Spartita la torta delle candidature alle presidenze regionali (Sicilia a Forza Italia, Lazio a Fratelli d'Italia e Lombardia alla Lega), Giorgia Meloni ha nei fatti vinto la partita interna con un secco due a zero, ottenendo in primo luogo che in caso di vittoria del centrodestra, il presidente del consiglio designato sarà il leader del partito che ha ottenuto più voti nella coalizione ed, in secondo luogo, facendo valere tutto il peso del suo partito nella selezione delle candidature della coalizione ai collegi uninominali. In Sicilia, ad esempio, i candidati del centrodestra saranno indicati da Fratelli d'Italia in ben 9 (cioè la metà) dei 18 collegi uninominali complessivi (Camera e Senato), contro i 5 di Forza Italia, i 3 di Lega ed 1 di Noi con l'Italia.
Tra Roma e Palermo trapela la notizia che il collegio di Gela alla Camera toccherebbe a Fdi e quello al Senato a Fi con candidato Michele Mancuso (di Milena). Ci giungono però indiscrezioni che Mancuso sia candidato invece al collegio di Gela alla Camera, dove troverebbe a sfidarlo il gelese Emanuele Maganuco (Azione-Iv).
Se il centrodestra è riuscito a trovare la quadra, lo stesso non può dirsi per i suoi avversari. Un tentativo per "non far vincere le destre", nel poco tempo a disposizione Letta timidamente lo ha fatto, ma a prevalere sono stati veti e divisioni.
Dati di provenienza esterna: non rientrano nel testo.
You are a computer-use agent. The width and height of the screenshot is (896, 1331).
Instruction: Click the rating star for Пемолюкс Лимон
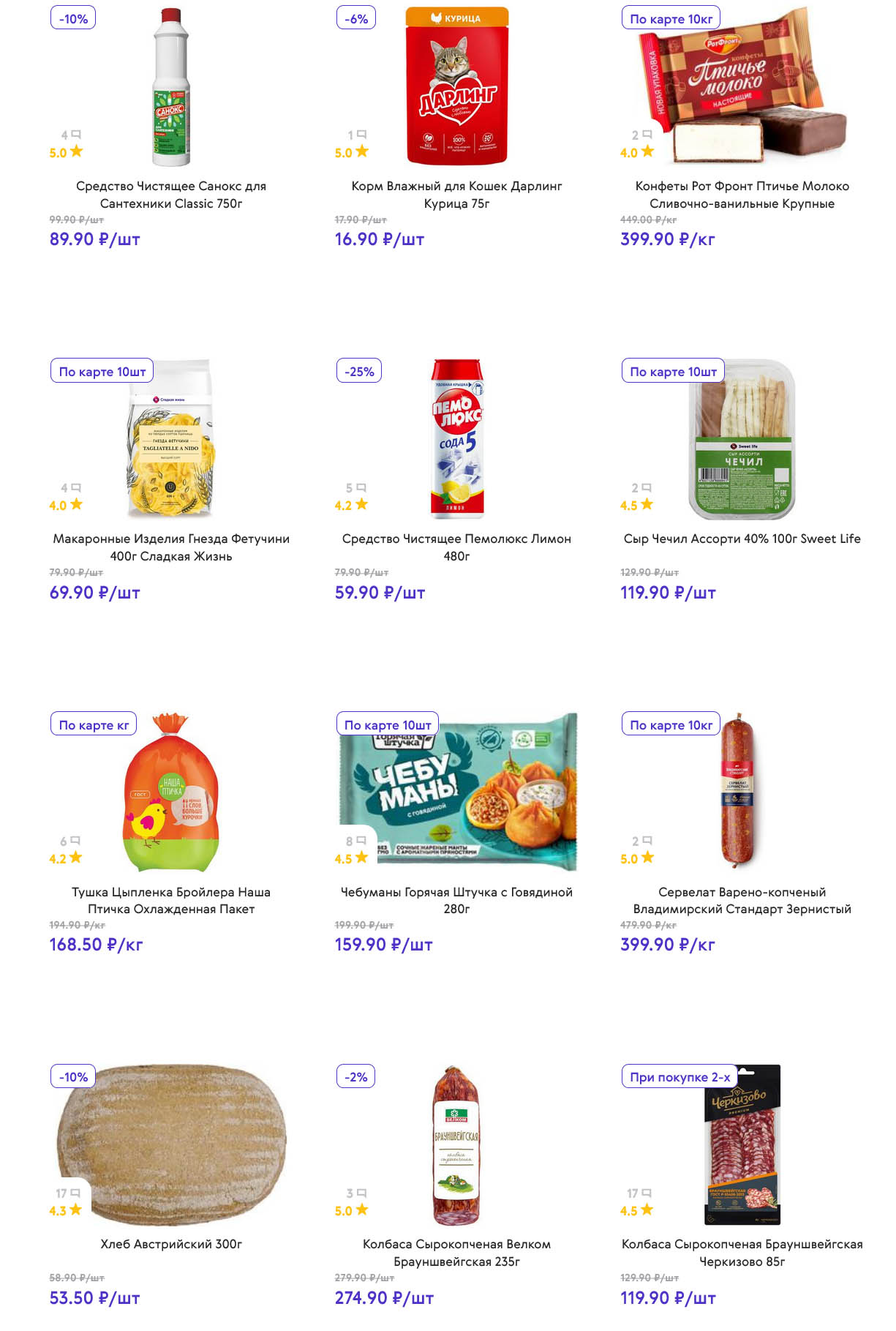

Gestita la fronda interna che ha preteso la rottura dell'alleanza con il Movimento cinque stelle ritenuto colpevole di aver creato le condizioni per la caduta di Draghi, il segretario del Pd ha allargato il campo ai centristi di + Europa (Bonino) e Azione (Calenda) con cui aveva chiuso un accordo politico su alcuni punti chiave programmatici, oltre che elettorale sui collegi uninominali (70% dem, 30% centristi).
Un accordo durato un giorno perchè nel momento in cui Letta ha chiuso accordi elettorali con la Sinistra italiana di Fratoianni ed “Impegno civico” di Tabacci e Di Maio, Calenda ha subito fatto retromarcia, unendosi invece ad “Italia viva” di Renzi che ne ha riconosciuto la leadership come recita il simbolo/contrassegno depositato al Viminale.
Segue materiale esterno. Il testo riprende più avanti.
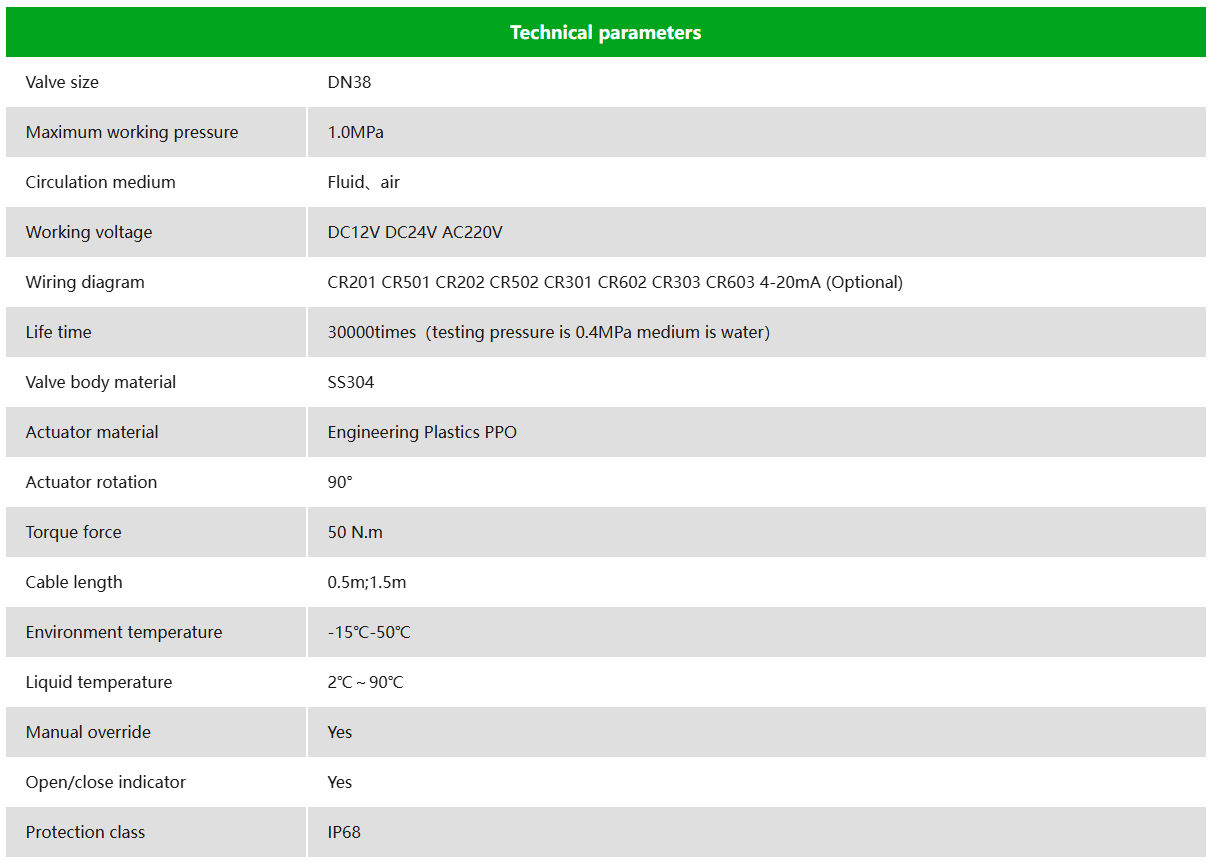Select the Environment temperature label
E non sono mancate le polemiche anche sulla scelta dei candidati. Nel Partito democratico, illustri uscenti rimasti esclusi hanno parlato di vendetta del segretario, dopo che la direzione nazionale ha approvato le liste. In Sicilia, nessun gelese coinvolto. Seggio blindato da capolista al plurinominale, invece, per Giuseppe Provenzano (di Milena) vicesegretario dem in carica.
Polemiche anche in casa pentastellata per il listino personale di Conte alle Parlamentarie ma che, però, a dispetto delle critiche e dubbi, è stato suffragato dalla quasi totalità della base grillina. In corsa con le autocandidature, tre gelesi. Il senatore uscente Pietro Lorefice e la deputata regionale uscente Ketty Damante, ci provano per un posto al plurinominale per il Senato, mentre l’ex consigliere comunale Angelo Amato punta al plurinominale per la Camera. In questi giorni saranno resi noti i risultati.